(Records from a data source)

──────

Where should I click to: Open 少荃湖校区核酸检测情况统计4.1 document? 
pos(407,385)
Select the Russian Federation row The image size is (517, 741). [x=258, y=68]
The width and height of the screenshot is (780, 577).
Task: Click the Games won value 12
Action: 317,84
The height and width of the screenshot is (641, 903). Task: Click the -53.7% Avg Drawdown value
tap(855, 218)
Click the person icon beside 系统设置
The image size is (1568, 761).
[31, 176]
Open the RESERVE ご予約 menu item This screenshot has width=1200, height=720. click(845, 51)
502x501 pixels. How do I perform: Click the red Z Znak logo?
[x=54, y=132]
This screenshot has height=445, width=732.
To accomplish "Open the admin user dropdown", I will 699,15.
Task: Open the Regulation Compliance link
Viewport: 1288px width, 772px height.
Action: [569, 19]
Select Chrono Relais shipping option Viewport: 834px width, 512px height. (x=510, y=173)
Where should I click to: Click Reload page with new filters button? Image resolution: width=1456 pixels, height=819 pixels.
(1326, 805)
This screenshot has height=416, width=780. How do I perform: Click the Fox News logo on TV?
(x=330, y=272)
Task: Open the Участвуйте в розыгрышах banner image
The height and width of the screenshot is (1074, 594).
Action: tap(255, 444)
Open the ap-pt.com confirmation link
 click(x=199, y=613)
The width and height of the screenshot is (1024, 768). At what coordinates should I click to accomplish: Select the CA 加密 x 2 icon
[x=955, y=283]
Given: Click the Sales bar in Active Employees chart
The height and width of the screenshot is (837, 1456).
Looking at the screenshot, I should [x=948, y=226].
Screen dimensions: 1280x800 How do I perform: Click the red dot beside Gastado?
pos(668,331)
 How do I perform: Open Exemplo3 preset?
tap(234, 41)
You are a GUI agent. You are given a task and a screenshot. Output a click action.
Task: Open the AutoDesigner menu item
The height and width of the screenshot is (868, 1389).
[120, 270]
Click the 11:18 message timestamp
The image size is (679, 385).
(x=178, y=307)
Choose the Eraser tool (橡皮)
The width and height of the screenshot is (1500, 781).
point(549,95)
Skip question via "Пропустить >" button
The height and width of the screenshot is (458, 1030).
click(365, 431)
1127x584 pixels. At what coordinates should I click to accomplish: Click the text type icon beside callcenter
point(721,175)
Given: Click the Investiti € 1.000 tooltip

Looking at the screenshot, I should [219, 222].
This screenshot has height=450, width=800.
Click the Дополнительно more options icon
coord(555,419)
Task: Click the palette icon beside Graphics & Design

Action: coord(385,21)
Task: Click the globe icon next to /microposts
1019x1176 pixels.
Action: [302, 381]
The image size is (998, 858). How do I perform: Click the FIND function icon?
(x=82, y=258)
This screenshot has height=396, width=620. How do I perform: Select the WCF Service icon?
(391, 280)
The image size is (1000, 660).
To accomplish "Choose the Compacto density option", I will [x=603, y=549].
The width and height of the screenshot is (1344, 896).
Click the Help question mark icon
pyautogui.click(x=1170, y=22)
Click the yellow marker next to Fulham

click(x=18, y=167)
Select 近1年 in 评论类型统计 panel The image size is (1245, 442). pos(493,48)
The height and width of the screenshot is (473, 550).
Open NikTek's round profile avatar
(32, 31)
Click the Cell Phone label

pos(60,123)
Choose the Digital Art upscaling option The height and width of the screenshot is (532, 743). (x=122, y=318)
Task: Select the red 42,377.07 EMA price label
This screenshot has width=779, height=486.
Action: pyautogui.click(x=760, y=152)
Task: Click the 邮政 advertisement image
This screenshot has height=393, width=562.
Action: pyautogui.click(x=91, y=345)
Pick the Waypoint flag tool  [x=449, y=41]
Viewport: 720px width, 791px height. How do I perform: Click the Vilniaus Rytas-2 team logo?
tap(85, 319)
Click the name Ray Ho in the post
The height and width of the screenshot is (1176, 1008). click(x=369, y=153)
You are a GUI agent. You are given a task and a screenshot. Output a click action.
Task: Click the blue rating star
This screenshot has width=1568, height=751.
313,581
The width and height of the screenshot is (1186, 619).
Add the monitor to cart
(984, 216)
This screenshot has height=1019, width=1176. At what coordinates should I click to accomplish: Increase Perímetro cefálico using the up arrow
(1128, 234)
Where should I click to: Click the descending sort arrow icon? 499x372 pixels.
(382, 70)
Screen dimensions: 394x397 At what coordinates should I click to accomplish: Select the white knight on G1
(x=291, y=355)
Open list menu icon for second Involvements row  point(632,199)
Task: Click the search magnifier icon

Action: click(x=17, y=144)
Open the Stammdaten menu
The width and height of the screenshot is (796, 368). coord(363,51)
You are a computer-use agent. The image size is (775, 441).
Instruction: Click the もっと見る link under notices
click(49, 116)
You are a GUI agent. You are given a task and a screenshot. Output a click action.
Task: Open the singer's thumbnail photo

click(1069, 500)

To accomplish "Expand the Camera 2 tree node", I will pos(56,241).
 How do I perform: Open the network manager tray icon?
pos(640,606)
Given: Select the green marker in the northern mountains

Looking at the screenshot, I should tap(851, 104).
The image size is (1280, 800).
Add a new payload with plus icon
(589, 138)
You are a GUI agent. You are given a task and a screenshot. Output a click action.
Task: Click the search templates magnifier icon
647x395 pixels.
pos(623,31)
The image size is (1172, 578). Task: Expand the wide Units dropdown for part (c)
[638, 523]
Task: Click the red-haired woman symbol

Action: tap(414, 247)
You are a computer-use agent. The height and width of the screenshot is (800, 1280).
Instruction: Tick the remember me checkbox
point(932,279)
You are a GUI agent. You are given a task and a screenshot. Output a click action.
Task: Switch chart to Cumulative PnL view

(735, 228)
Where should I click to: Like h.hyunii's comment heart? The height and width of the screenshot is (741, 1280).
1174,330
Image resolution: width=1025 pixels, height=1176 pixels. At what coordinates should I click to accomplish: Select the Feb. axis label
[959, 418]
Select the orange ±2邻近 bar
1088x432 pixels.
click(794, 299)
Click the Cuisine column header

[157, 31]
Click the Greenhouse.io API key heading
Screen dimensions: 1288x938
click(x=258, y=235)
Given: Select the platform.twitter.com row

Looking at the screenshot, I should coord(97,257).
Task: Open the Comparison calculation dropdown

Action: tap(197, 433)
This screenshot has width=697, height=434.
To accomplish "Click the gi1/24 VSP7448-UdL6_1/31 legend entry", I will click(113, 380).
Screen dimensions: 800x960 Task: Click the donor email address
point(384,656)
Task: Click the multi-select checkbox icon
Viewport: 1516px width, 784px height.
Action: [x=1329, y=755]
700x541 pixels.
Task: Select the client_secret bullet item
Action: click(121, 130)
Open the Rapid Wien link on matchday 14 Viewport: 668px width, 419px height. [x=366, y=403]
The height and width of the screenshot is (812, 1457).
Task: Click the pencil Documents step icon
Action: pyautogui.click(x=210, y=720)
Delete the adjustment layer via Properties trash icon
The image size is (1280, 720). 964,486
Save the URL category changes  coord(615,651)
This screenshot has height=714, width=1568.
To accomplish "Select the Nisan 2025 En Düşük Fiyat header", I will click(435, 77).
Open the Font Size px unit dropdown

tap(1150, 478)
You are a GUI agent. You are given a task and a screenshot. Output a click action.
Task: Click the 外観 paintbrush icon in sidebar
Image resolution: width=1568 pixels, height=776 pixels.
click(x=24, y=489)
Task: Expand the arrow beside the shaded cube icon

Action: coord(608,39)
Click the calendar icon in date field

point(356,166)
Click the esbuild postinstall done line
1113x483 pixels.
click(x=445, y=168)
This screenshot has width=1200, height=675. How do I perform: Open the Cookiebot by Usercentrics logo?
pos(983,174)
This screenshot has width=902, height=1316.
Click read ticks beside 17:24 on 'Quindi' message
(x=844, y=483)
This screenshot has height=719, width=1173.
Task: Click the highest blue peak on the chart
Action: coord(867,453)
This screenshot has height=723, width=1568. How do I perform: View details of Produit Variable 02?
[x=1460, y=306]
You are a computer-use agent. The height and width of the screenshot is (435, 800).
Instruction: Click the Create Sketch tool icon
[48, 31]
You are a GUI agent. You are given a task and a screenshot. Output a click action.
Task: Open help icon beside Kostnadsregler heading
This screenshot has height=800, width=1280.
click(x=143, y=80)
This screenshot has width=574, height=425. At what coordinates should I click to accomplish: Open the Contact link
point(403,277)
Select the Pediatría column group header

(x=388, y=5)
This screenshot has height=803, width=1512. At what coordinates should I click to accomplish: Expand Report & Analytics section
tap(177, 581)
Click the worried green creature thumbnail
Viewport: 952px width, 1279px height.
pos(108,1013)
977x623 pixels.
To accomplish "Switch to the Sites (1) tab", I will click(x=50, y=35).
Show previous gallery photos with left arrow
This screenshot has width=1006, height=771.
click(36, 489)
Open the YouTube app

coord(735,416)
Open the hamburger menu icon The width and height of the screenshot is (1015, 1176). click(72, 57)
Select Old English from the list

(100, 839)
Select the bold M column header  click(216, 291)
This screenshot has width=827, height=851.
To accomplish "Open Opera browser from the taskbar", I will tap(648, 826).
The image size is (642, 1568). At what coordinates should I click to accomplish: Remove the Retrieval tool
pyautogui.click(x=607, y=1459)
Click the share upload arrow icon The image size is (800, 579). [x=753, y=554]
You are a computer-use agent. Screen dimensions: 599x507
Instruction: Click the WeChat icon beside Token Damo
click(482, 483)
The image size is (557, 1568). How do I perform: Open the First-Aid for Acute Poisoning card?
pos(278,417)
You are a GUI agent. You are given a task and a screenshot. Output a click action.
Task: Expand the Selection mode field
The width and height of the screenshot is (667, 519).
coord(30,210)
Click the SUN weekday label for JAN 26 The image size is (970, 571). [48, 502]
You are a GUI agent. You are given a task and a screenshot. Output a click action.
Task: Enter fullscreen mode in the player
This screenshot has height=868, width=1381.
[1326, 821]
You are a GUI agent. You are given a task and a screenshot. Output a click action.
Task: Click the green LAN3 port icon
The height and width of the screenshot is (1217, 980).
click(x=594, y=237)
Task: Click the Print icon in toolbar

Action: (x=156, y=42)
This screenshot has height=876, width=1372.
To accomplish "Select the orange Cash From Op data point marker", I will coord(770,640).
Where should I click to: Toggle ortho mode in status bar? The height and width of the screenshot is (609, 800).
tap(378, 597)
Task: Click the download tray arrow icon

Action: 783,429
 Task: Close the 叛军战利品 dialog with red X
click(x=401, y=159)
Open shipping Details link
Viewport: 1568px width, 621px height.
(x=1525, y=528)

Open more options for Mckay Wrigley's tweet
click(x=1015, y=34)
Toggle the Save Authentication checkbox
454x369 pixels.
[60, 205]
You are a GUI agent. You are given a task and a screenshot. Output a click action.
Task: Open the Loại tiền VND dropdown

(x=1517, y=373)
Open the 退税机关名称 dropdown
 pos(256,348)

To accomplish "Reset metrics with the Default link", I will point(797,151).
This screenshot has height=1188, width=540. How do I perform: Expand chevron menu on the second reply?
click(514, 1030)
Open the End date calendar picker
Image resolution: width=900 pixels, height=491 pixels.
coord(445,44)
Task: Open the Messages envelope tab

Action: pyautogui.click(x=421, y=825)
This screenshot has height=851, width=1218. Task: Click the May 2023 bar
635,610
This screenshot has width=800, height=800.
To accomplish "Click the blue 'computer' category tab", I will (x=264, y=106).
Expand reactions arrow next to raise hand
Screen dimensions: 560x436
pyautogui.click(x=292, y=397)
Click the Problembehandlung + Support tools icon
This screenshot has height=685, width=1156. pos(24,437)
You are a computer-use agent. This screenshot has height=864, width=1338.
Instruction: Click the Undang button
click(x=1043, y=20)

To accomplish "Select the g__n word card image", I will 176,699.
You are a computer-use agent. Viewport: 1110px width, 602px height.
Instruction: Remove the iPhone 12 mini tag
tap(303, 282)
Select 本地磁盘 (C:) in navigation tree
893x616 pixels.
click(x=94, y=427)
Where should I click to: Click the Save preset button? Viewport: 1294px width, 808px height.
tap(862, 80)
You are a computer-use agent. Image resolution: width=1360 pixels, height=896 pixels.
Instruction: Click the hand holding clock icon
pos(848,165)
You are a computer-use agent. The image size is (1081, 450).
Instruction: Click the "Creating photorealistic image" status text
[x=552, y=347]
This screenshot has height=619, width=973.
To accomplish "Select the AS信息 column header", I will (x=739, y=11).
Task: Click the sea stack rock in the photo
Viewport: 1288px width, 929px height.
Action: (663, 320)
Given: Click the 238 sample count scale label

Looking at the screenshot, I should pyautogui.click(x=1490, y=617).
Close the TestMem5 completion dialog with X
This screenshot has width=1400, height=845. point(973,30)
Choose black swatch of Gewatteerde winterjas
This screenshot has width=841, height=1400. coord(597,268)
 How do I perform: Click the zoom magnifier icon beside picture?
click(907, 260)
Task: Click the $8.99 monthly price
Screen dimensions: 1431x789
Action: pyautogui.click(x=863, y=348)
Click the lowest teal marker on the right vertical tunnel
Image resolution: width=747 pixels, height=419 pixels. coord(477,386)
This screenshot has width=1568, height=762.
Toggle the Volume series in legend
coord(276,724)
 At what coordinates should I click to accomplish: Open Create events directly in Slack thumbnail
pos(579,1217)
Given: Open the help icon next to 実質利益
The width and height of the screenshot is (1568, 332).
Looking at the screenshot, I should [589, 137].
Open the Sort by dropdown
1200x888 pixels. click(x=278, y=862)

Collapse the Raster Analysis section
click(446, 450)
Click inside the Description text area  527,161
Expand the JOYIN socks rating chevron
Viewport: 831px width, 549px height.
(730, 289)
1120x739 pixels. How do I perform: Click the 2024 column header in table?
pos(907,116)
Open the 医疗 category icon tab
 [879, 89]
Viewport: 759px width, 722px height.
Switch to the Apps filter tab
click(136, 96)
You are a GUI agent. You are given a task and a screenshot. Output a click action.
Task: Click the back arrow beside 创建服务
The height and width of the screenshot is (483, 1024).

──────

DIRECTIONS – How many lines of these records include the word "heading"? Only the number should be written.

ANSWER TO THE PROBLEM – 2